The whole piece is here, though I am at a loss on what a ‘gay banana’ is.
Everything I have heard of the airline turns me off, though I have never ﬂown it. I can tolerate some budget concessions, such as having to pay for your meals, but most (negative) stories are along the same lines as the review on Nadine’s site (though not as humorous). The taxes and inconvenience are sufﬁcient turn-offs. As I was raised to believe that good manners should be free, the review indicates that Ryanair skimps on those, too. But you begin thinking what else they have skimped on. Aircraft servicing? Passenger safety? Pilots with sanity?
I can’t criticize them for outright deception. It’s not as though the marketing tells you that the airline is comfortable when it isn’t. Everything screams budget, so it’s a case of caveat emptor. Naice airlines do not publish calendars with their air hostesses in swimsuits or nothing at all. If they’re willing to objectify their own staff, you’re not in much hope of getting a red carpet. (Meanwhile, this union has some concerns about the airline.)
The plus side, which I’m sure Ryanair and other low-cost ﬂiers would state, is that people can now get to where they want without too much cost. It wasn’t that long ago that jetting about would necessitate taking out a mortgage. I remember looking at an ad in 1980, where it was considered a “special” for a family to ﬂy return to Hong Kong for NZ$3,000. That’s 1980 dollars, too.
The Ryanair stories, nevertheless, remind me that the ﬂip side can go too far. How much more toward the dystopian 21st century of last century’s ﬁlms do we need to go? Is the rich–poor divide now so pronounced that Ryanair can even ﬁoat the idea of standing on your ﬂights, locked in à la Hannibal Lecter? The battery-hen analogy in the review suddenly seems more apt. Let’s make it as undigniﬁed as we can for those who didn’t pay for it. Let’s serve Soylent Green on the ﬂight in a few years’ time (with an extra charge, of course).
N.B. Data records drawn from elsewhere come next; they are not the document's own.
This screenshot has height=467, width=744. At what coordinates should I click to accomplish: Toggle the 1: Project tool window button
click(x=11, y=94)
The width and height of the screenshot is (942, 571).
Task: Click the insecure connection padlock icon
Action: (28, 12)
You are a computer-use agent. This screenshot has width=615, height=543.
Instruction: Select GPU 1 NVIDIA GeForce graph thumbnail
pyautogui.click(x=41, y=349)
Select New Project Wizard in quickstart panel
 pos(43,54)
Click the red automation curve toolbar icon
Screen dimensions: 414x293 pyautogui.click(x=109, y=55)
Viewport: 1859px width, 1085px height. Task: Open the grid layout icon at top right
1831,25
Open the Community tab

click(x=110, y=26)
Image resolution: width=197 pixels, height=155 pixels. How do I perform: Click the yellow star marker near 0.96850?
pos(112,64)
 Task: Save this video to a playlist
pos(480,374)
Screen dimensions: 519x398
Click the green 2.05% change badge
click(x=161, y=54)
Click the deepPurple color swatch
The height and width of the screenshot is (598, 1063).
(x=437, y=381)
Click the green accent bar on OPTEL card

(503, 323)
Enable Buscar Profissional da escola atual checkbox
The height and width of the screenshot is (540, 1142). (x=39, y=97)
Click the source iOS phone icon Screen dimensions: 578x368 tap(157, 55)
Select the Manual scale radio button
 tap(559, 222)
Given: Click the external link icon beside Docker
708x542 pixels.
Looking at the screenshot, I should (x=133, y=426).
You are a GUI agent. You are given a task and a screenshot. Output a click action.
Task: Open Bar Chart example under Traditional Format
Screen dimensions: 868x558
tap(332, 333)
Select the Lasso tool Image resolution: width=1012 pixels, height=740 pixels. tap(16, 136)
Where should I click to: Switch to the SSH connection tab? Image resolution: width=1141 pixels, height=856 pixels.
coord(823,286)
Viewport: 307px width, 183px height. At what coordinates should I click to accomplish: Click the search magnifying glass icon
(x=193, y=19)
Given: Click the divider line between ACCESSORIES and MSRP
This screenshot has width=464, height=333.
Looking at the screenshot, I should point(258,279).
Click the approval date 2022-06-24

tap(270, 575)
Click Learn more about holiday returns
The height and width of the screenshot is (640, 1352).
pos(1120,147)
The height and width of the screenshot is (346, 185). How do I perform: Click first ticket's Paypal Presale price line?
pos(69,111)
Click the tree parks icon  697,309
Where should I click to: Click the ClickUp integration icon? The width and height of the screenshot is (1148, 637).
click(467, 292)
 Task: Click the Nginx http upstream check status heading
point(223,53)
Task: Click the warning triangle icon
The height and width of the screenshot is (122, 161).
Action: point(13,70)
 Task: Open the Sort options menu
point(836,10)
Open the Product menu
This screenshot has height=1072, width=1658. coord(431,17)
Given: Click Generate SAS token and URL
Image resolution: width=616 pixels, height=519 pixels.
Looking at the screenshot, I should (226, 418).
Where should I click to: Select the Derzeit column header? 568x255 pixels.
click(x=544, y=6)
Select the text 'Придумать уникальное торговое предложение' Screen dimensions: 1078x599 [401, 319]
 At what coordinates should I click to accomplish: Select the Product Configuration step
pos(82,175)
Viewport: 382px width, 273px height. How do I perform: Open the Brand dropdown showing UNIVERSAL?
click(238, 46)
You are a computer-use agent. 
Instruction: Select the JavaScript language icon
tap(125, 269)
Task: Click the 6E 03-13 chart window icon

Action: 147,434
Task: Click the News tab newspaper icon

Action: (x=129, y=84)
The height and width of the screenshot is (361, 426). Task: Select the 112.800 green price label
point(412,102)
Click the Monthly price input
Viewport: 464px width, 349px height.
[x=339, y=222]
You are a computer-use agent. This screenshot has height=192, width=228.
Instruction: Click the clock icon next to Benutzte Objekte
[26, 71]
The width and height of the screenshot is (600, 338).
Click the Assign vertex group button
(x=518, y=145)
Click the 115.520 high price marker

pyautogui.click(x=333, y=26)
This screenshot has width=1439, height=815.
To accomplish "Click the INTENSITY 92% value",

I know, I can easily get political from this point, and segue into water ownership or a similar issue. One rule for the rich and one for the poor. It jars with not only my social conscience, but all the ideas I developed practising and (many years ago) teaching design: that no one should go without good stuff.
So my impressions of Ryanair are all second-hand. Still, they’re enough to keep me hoping that I don’t have to experience them ﬁrst-hand.